PRIMA L'ITALIA - L'Italia, nonostante un leggero calo produttivo (-2%), ha visto un livello qualitativo molto elevato, in certe situazioni simili alla vendemmia 2015, considerata ottima. Secondo i dati dell’Oiv la produzione mondiale di vino 2016 è stimata sui 259 milioni di ettolitri, in riduzione del 5% rispetto al 2015.
“Vediamo che in tutta l’Ue ci sono delle regioni che sono state fortemente colpite da condizioni climatiche avverse – commenta Thierry Coste, presidente del gruppo di lavoro sul vino del Copa Cogeca – Fra gli eventi climatici avversi si sono registrate siccità in alcuni paesi, con gelate e grandine in altre.
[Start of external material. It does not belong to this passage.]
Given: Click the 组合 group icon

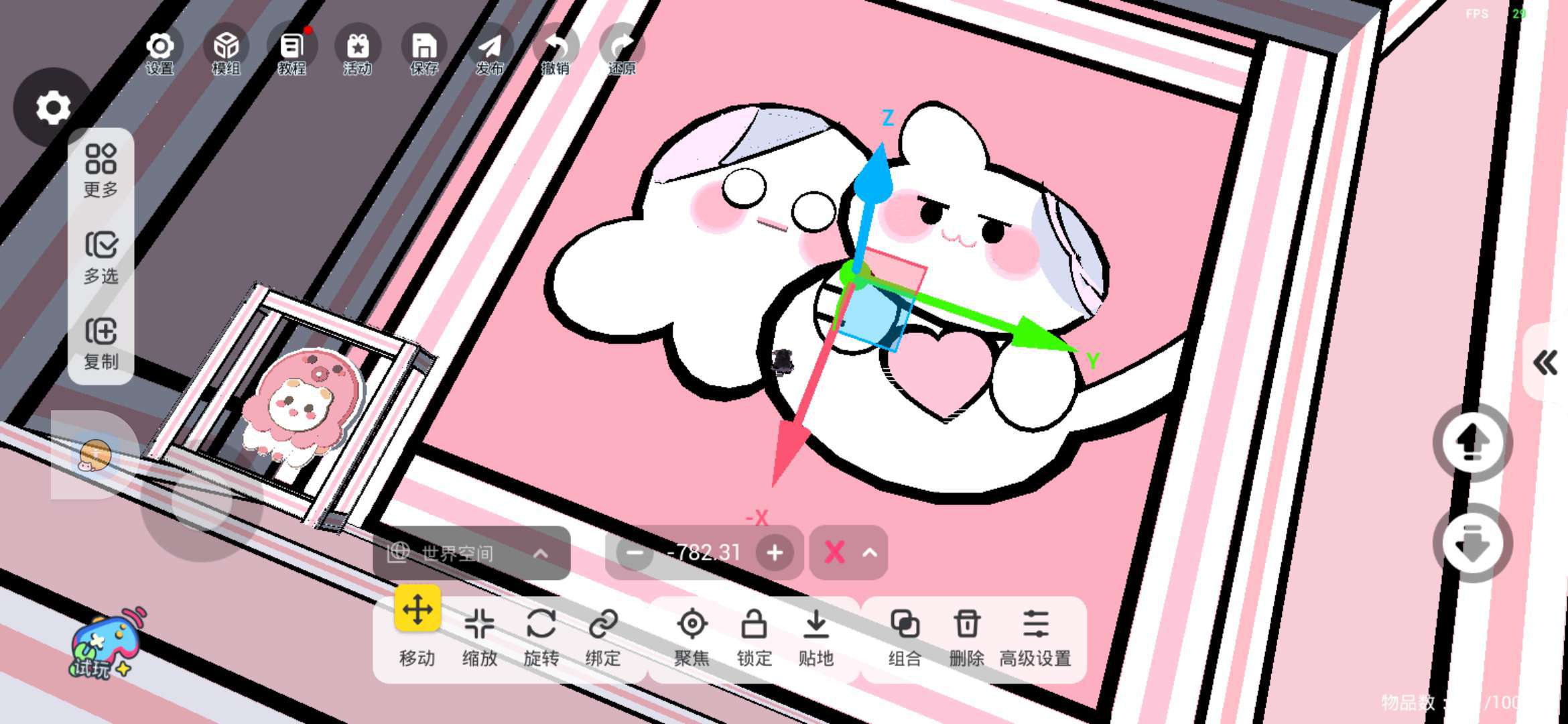Looking at the screenshot, I should [x=904, y=625].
La vendemmia europea di conseguenza non è abbondante, ma si prevede una buona qualità. I livelli di produzione sono comunque sufficienti rispetto all’eccellente annata del 2015. In generale la vendemmia del 2016 è agli stessi livelli di quelle precedenti, con una qualità trasversalmente buona”.
IL VINO ITALIANO DA RECORD ALL'ESTERO - Il made in Italy si conferma vincente anche nell'export con una quota di fatturato di 5,5 miliardi di euro per il commercio estero alla fine del 2015: “Continua il trend positivo già analizzato per i primi tre mesi dell’anno – sottolinea il presidente dell’Uiv Antonio Rallo – però cresciamo poco e meno dell’anno scorso. Il valore dell’export da gennaio a luglio ha superato i 3 miliardi di euro e il ritmo è rallentato, con un +1,1% rispetto allo stesso periodo 2015. Non siamo preoccupati ma nemmeno entusiasti, perché nonostante la domanda estera di vini italiani a denominazione sia buona, sono sempre gli spumanti a trainare le vendite con un valore di 517 milioni di euro (+26%) e 1,3 milioni di ettolitri (+20%). Sostanzialmente, stimiamo di poter chiudere il 2016 a 5,5 miliardi di euro di giro d’affari estero”.

STATI UNITI PRIMI CONSUMATORI - I vini italiani sono apprezzati e stimati principalmente negli Stati Uniti (+1% rispetto allo stesso periodo) per un controvalore di 771 milioni di euro. Segue il Regno Unito in cui l'export italiano di vino vale 400 milioni di euro, mentre arrivano dati incoraggianti anche dalla Cina, con un +10% di valore, e +9% in volume, per 54 milioni di euro. In ripresa il mercato russo, grazie alla decisa progessione delle Doc-Docg mentre crescono Austria e Paesi Bassi.